It had been for most of the 20th century until its demise, the newspaper of record in New Jersey and a highly respected news medium that wielded considerable political power and ranked with the country's best newspapers.

To many, myself included, the Newark News was "The New York Times of New Jersey" and a publishing institution that dominated the State's publishing scene.

Before I go into what the Newark News was about, I'd like to go into its death, because this era looms freshest in my memory.

The beginning of the end came as the 98-year old paper was already falling into a sharp decline, circulation wise, for the first time in its history being surpassed in both daily and Sunday circulation by the Newark Star-Ledger.

The 'clincher' was in February 1971 when the newsroom, which had never been (union) organized, voted to go out on strike. They walked out in May 1971.

It took until April 1972 for the strike to be settled, and for the News to resume publication.

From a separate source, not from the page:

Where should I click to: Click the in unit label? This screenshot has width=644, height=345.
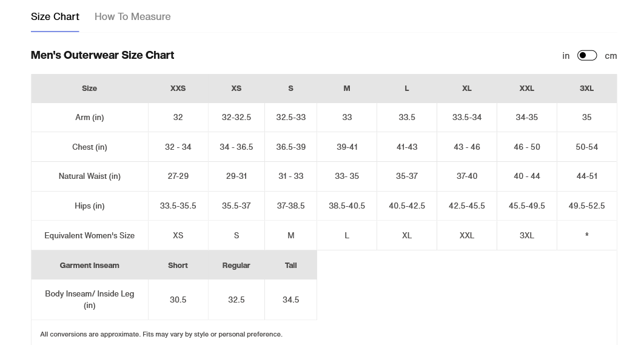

But by then it was too late.

The paper's owners, Media General, which had bought the paper two years earlier from the founding Scudder family, had already sold the Sunday News, along with its presses, to the Star-Ledger.

The sale to Media General in 1970 had been made by Edward M. Scudder and Richard Scudder as co-owners. Edward was president. Richard was publisher.

During the lengthy strike, many of the Newark News top staffers had found jobs or were lured to jobs elsewhere. Longtime News readers had gotten used to the Star-Ledger for their daily news needs, and many large advertisers had opted for keeping their ads with what seemed like a more reliable Star-Ledger, which by now had a huge daily circulation of over 400,000.

News Printed at Ledger

From the time of the Newark News strike settlement in April 1972 until the paper ceased publication on August 31, 1972, the daily editions of the Newark Evening News were printed on Star-Ledger presses. And now "The Gray Lady on Market Street" was dead1.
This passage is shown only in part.